В нашем отношении к произведениям искусства роль музеев так велика, что нам трудно себе представить, что она неведома тем, кому цивилизация современной Европы была и до сих пор остаётся неизвестной; трудно осознать, что она и для нас самих значима менее двух столетий[3]. XIX век получал в них духовную пищу, мы и сейчас живём ею, забывая, что музеи внушили зрителю совершенно новое восприятие произведения искусства. Они способствовали избавлению собираемых произведений от зависимости, превратив их в картины, включая портреты.

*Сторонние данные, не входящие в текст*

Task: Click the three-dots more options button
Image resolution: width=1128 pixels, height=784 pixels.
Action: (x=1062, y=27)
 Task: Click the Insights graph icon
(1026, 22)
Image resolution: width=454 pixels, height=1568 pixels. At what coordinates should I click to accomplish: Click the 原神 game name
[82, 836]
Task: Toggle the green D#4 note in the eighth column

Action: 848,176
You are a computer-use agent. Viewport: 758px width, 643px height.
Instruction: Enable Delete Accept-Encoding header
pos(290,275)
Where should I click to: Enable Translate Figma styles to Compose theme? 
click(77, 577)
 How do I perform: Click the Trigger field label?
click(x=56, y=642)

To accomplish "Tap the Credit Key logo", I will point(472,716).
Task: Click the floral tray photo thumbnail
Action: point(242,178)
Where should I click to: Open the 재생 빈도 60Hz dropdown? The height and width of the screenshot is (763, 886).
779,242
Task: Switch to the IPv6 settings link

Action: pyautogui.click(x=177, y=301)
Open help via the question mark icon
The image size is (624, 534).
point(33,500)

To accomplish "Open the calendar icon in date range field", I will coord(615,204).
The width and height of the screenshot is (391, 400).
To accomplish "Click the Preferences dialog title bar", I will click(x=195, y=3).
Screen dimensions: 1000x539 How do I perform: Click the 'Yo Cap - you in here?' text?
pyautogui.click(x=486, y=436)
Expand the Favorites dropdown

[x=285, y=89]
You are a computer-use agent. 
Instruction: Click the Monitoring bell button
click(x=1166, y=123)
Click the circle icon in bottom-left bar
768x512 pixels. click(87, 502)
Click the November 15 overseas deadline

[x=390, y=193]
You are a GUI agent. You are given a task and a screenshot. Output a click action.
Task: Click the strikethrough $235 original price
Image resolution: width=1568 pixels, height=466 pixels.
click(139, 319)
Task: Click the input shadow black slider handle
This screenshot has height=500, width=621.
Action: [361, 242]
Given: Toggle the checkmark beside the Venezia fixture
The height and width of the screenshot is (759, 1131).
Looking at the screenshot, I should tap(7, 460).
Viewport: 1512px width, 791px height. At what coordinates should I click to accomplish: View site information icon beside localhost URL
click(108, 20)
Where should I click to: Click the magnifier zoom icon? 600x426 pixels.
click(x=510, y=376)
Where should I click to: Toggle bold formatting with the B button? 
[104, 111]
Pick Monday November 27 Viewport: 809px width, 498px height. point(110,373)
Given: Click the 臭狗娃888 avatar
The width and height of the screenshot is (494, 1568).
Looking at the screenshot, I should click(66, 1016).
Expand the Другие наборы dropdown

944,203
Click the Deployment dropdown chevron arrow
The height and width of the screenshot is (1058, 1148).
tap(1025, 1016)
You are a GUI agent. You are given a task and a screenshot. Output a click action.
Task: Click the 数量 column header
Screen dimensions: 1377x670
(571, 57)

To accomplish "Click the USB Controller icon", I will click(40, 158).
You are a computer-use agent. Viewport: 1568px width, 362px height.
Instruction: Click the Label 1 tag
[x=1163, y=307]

Если бюст Цезаря или конный портрет Карла Пятого, всё ещё остаются Цезарем и Карлом Пятым, то герцог Оливарес – это уже только Веласкес. Какое нам дело до личности «Мужчины в золотом шлеме», «Юноши с перчаткой»?[4] Они зовутся Рембрандт и Тициан. Портрет, прежде всего, перестаёт быть чьим-то. Вплоть до XIX века все произведения искусства были образами чего-то, что существовало или не существовало, прежде чем стать творениями ради того, чтобы ими быть. Только в глазах художника живопись была живописью, к тому же нередко она была поэзией. Музей же отменил почти все модели едва ли не всех портретов (пусть даже воображаемых); и в то же время он выделил особую роль произведений искусства. Он перестал признавать палладиум[5], святого, Христа, предмет поклонения, сходства, воображения, украшения, собственности; зато стал верить в образы вещей, отличные от них самих, и извлекать из этой разницы смысл их существования.